------ Provided information ------
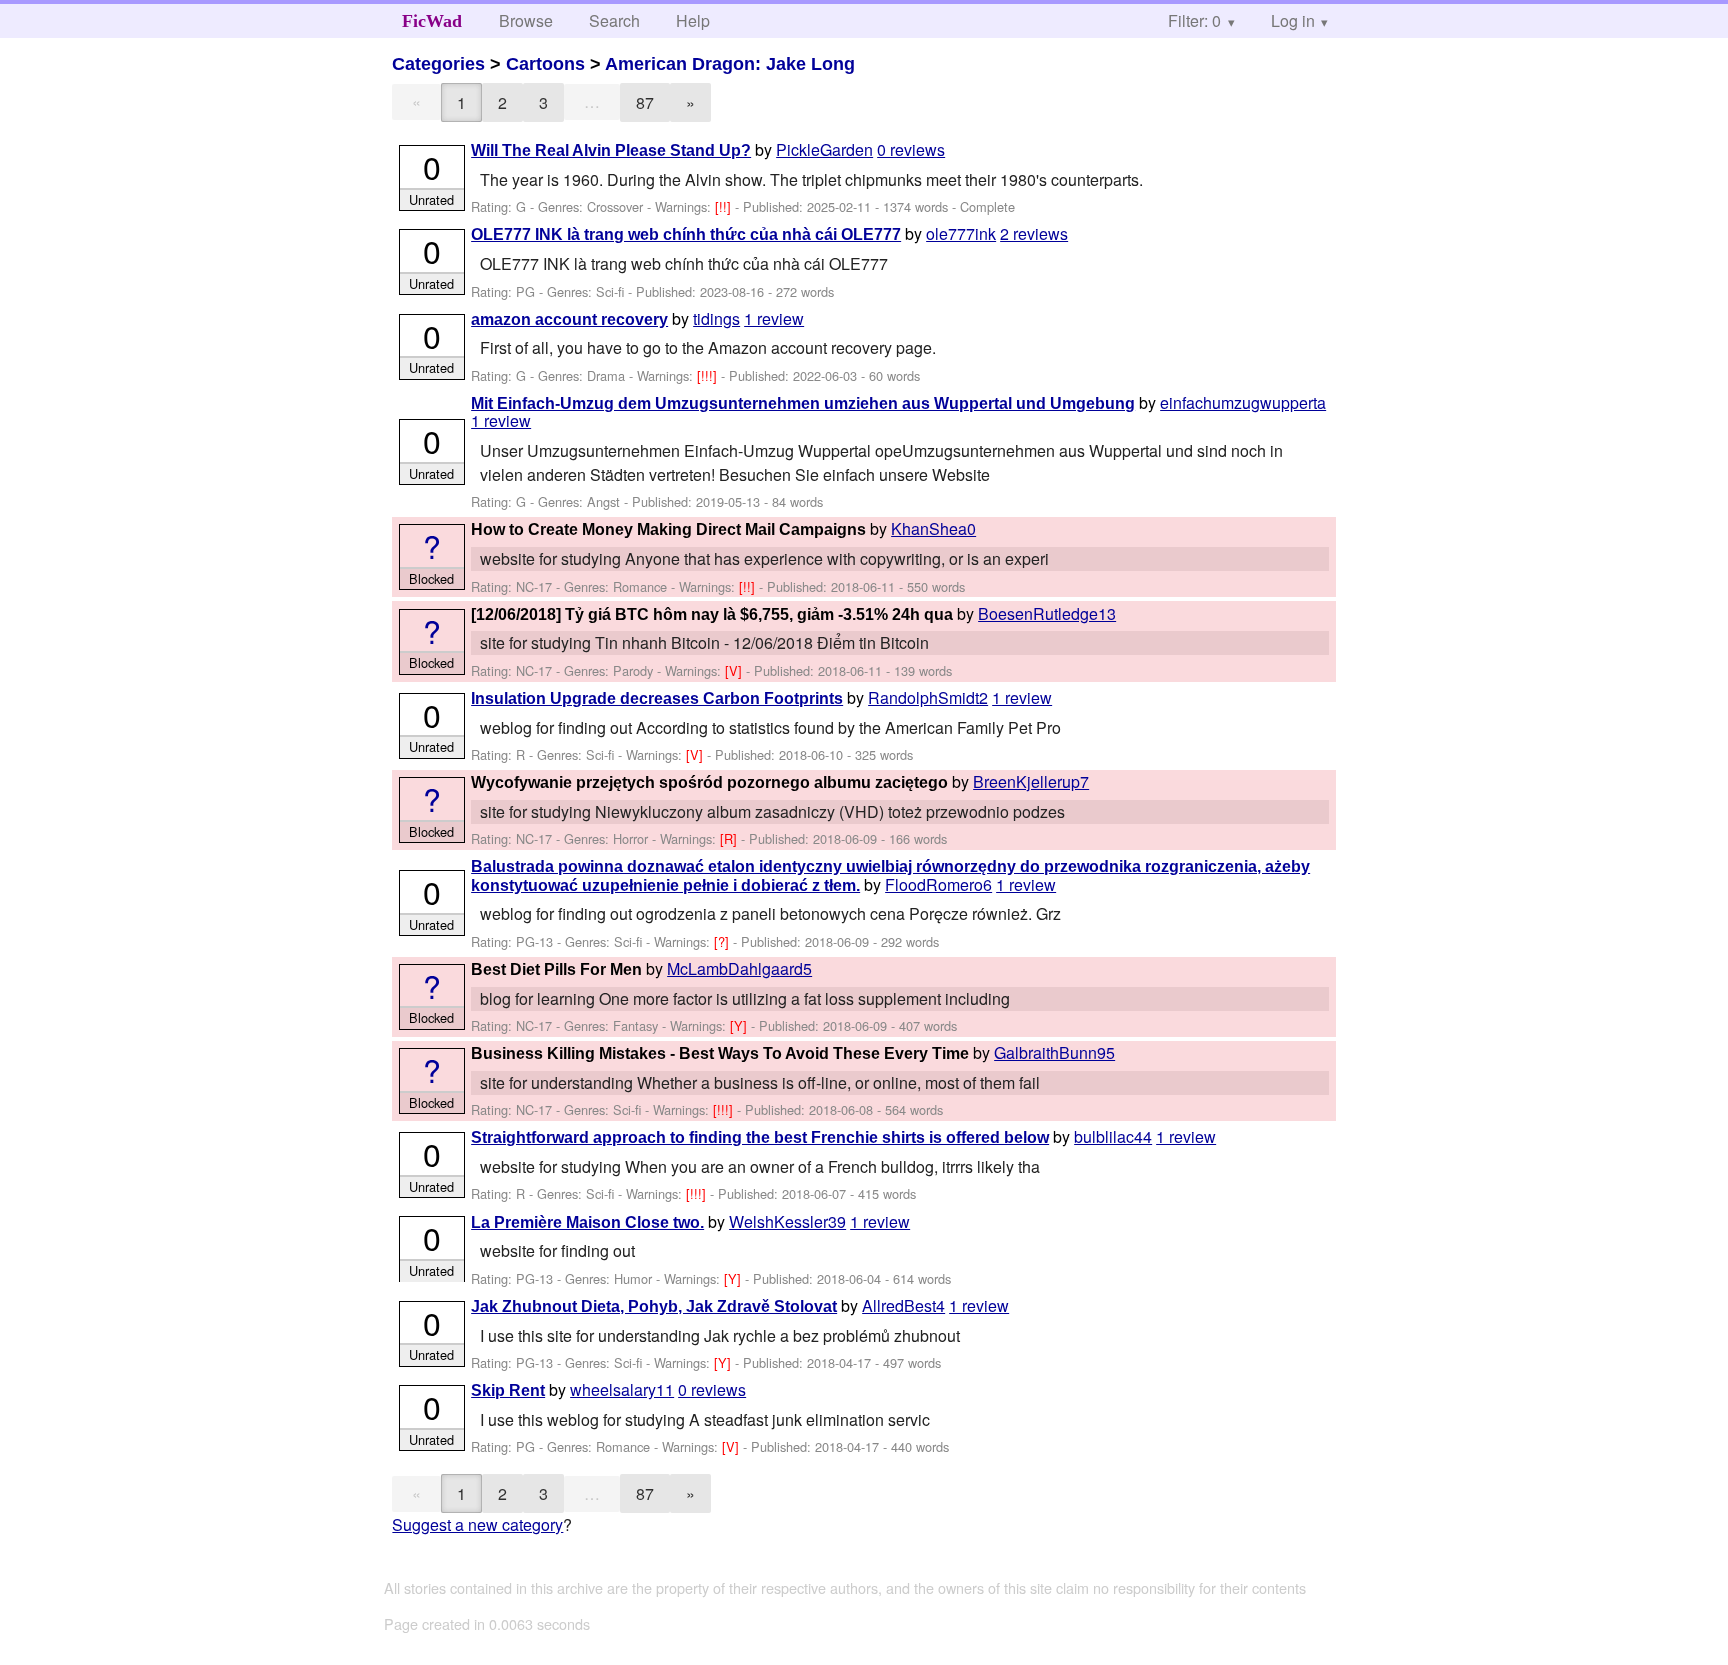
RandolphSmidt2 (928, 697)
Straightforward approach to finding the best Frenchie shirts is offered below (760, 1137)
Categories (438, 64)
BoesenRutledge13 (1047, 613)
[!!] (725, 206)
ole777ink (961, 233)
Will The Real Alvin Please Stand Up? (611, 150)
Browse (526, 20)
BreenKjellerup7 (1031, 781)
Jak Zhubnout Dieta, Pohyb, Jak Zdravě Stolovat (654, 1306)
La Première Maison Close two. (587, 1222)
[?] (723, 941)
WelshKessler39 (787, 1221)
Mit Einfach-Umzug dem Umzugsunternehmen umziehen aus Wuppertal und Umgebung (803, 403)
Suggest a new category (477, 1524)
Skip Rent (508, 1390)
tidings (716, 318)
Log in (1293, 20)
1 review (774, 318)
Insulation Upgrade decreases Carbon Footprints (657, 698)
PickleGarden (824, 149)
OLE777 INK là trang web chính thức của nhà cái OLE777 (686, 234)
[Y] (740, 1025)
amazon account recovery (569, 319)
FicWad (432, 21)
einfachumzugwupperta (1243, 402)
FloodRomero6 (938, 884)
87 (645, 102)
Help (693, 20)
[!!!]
------
Problem = Repeat exactly, and only, the lines of the records above, starting with the line that contains "Insulation Upgrade decreases" and ending with the final line, both included.

Output for this exercise =
Insulation Upgrade decreases Carbon Footprints (657, 698)
PickleGarden (824, 149)
OLE777 INK là trang web chính thức của nhà cái OLE777 (686, 234)
[Y] (740, 1025)
amazon account recovery (569, 319)
FicWad (432, 21)
einfachumzugwupperta (1243, 402)
FloodRomero6 (938, 884)
87 (645, 102)
Help (693, 20)
[!!!]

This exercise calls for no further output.